• **EXERCISE MATERIAL**:
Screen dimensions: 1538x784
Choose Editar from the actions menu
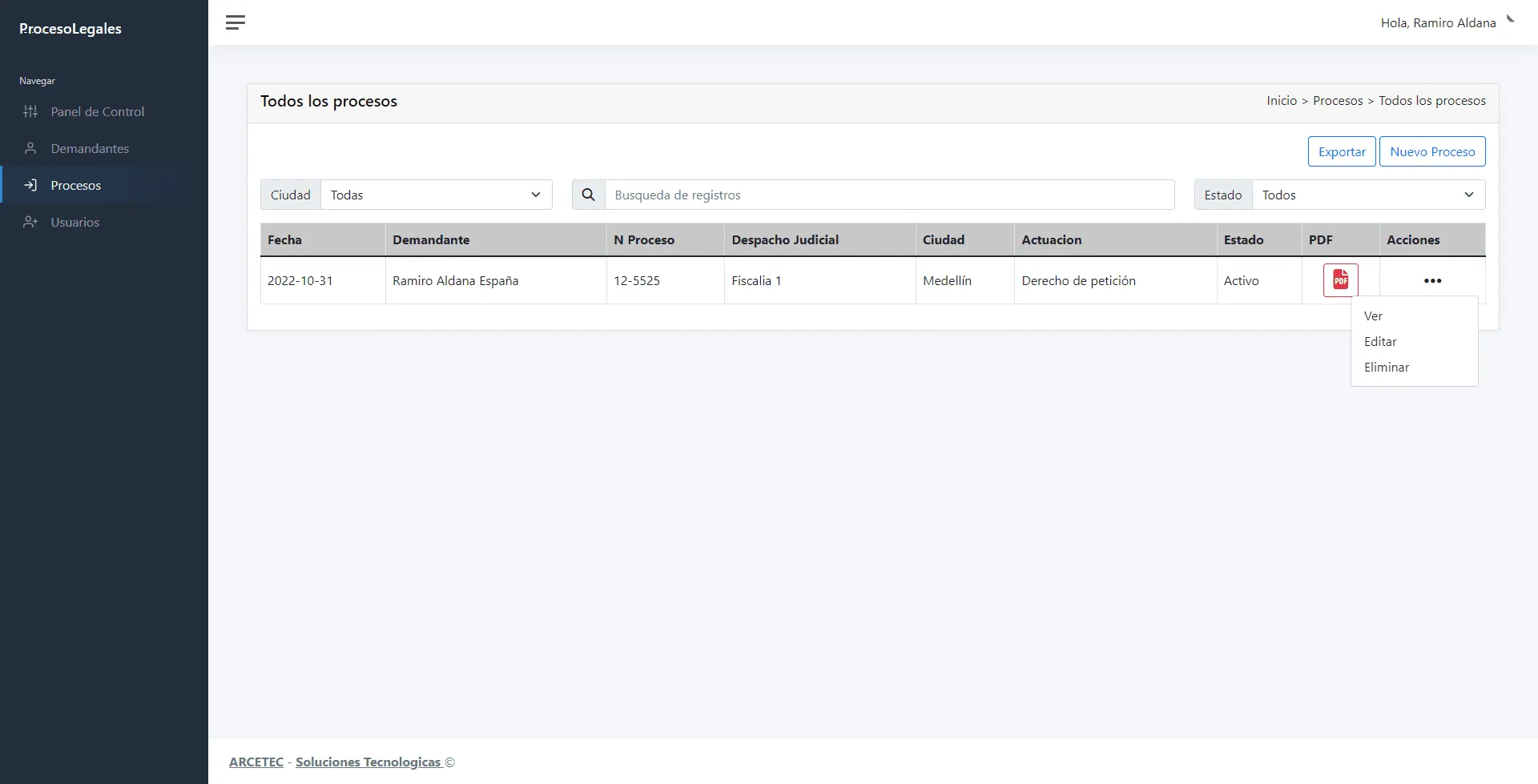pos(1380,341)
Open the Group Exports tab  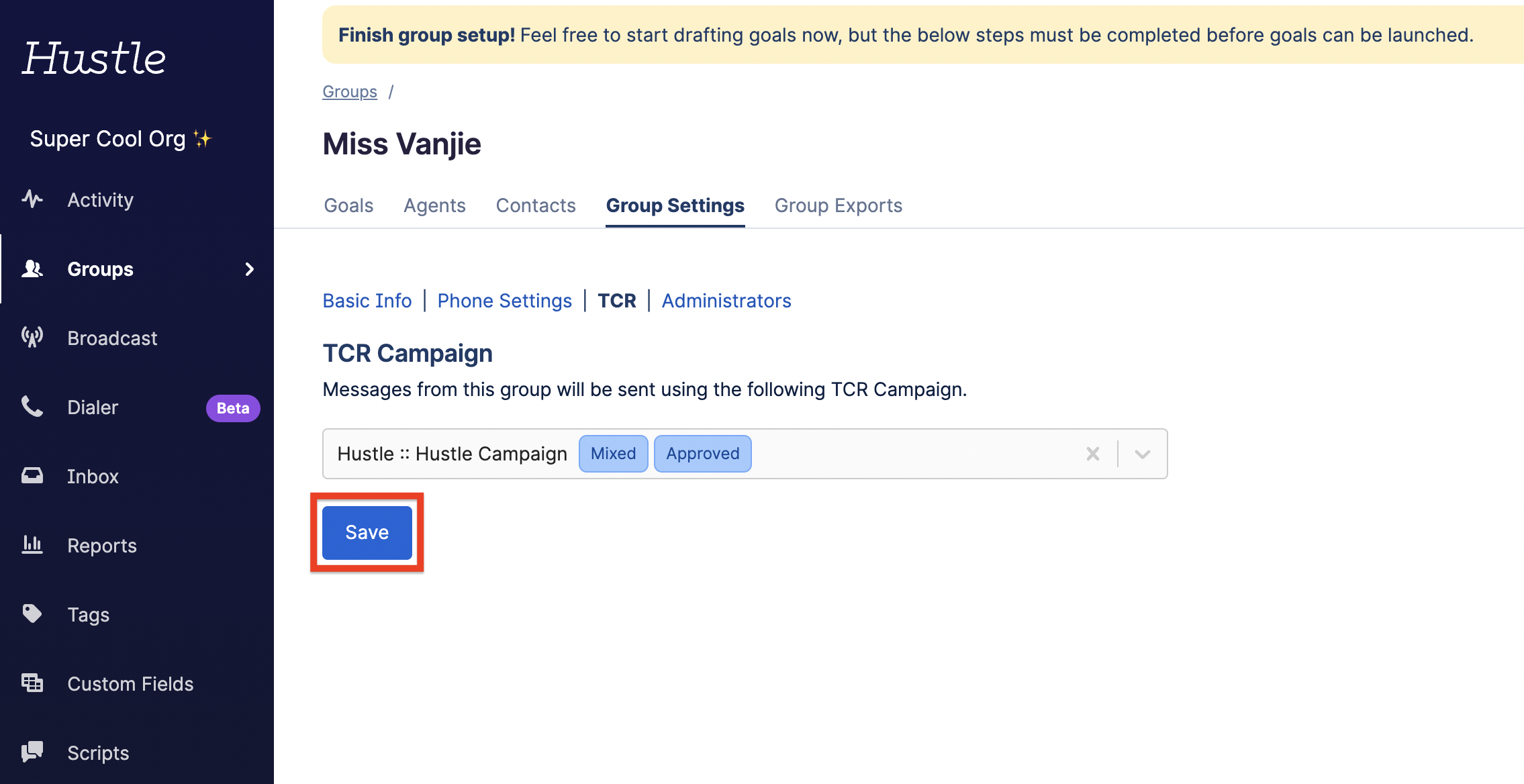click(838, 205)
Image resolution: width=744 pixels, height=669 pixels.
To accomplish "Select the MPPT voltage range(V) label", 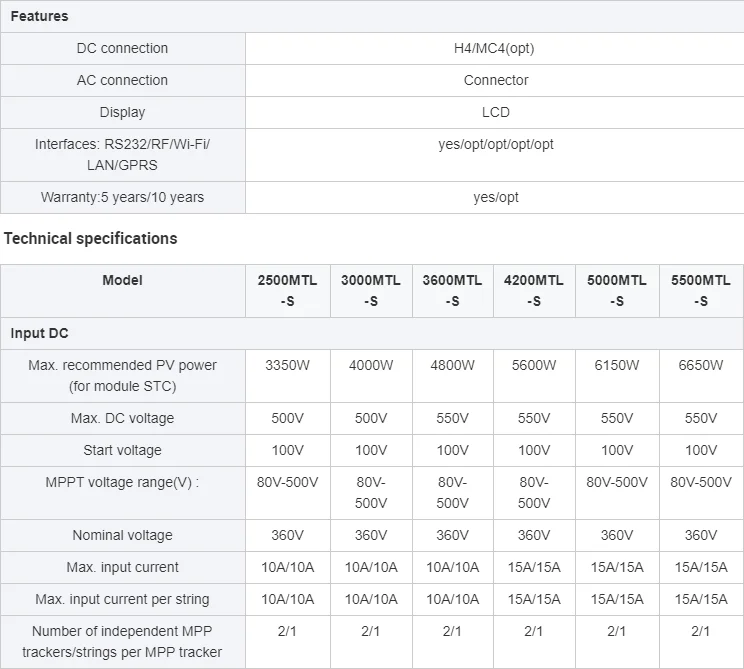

• **ASSIGNED TASK**: Word for word, give again the lines from the line with "Image resolution: width=744" through the end of the records above, with both ends included and the pictures left out.

• **OUTPUT**:
Image resolution: width=744 pixels, height=669 pixels.
To accomplish "Select the MPPT voltage range(V) label", 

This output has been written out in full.